Work instructions => Could you give again exactly, and only, the lines from the one holding "This screenshot has width=780, height=439." through the end of the data, both ends included, with pictures left out?

Stored records:
---

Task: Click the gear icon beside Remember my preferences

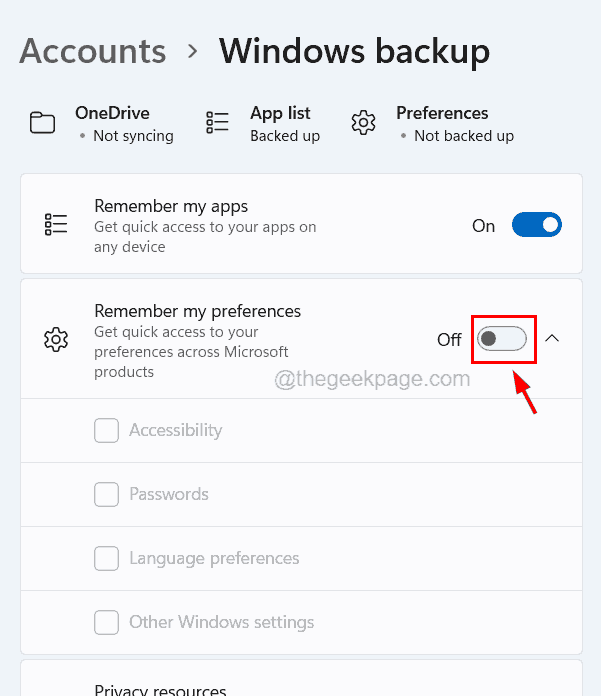Action: click(x=56, y=340)
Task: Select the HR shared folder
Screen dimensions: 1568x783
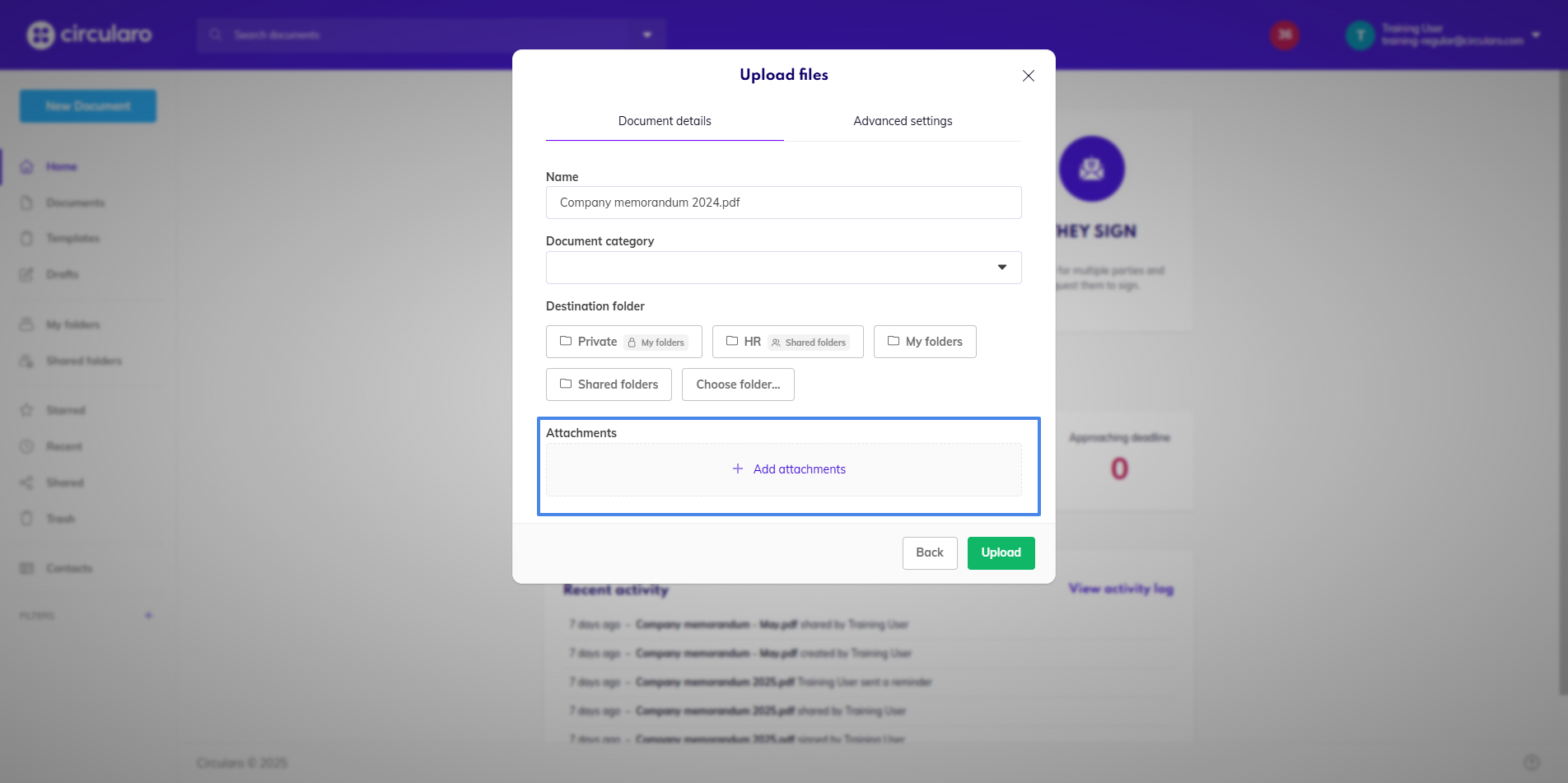Action: tap(787, 342)
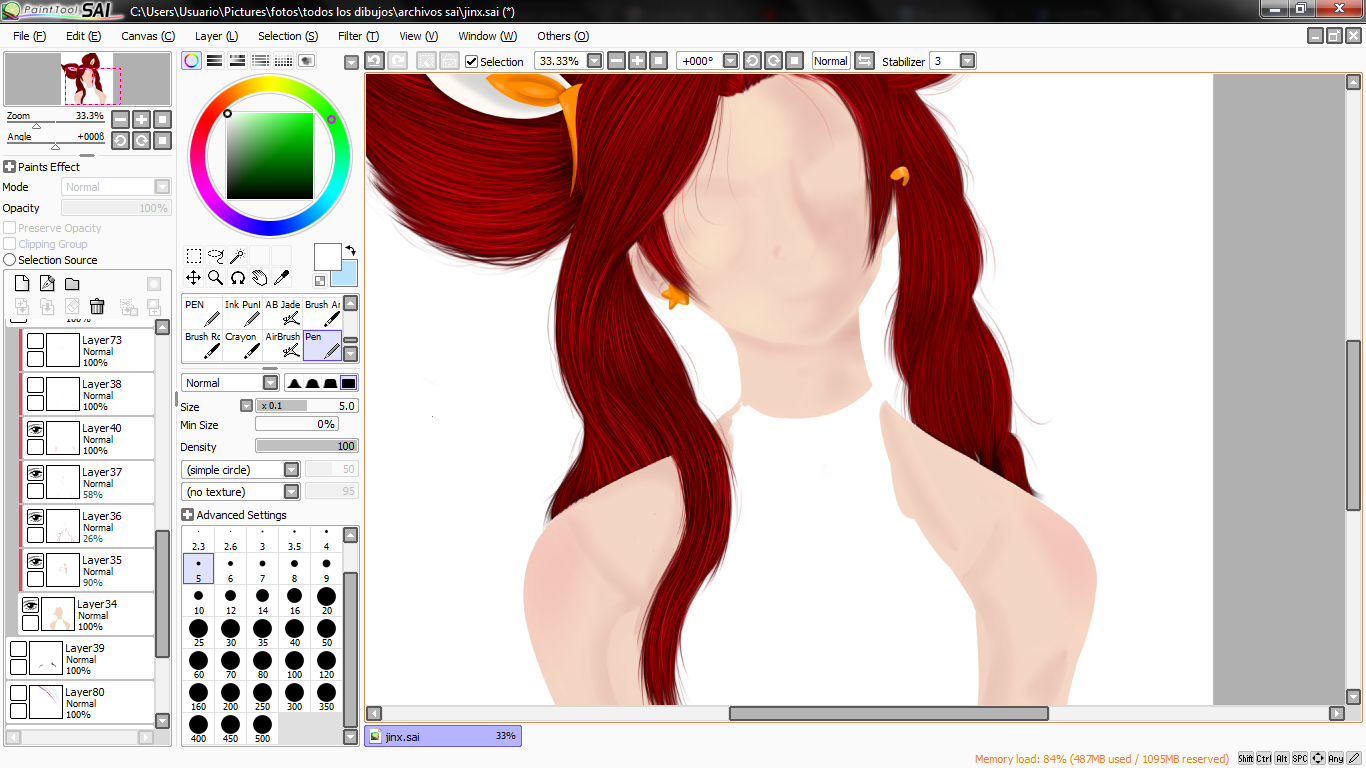Open the Canvas menu
This screenshot has height=768, width=1366.
147,36
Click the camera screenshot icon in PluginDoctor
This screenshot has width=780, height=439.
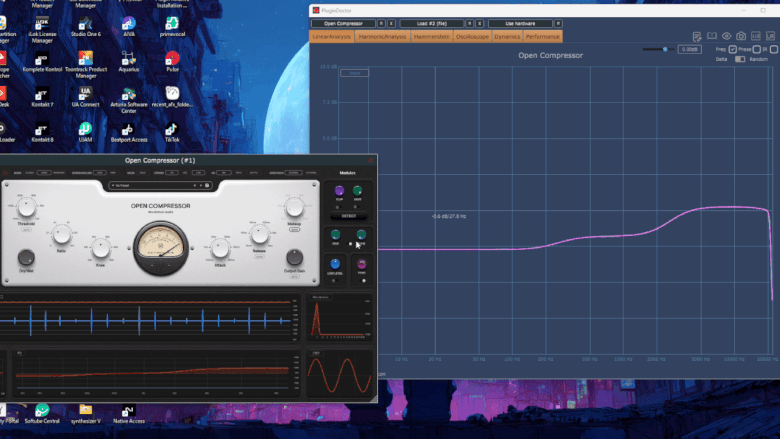pyautogui.click(x=741, y=36)
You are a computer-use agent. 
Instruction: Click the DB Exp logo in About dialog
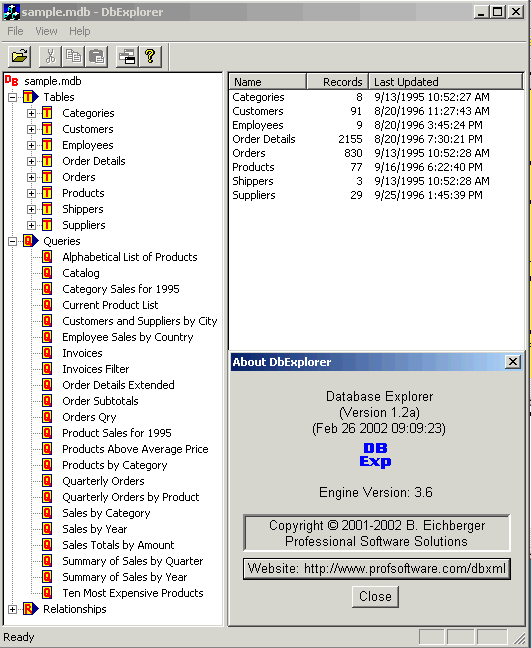(375, 455)
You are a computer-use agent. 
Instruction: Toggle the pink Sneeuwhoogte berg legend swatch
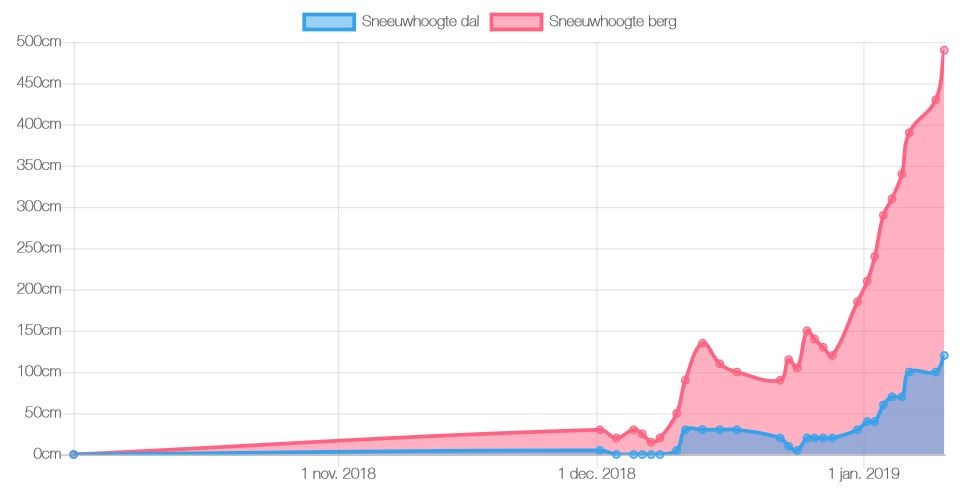516,21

---

Finished exercise =>
This screenshot has width=780, height=439.
pyautogui.click(x=741, y=36)
You are a computer-use agent. 
Instruction: Click the DB Exp logo in About dialog
(375, 455)
You are a computer-use agent. 
Instruction: Toggle the pink Sneeuwhoogte berg legend swatch
516,21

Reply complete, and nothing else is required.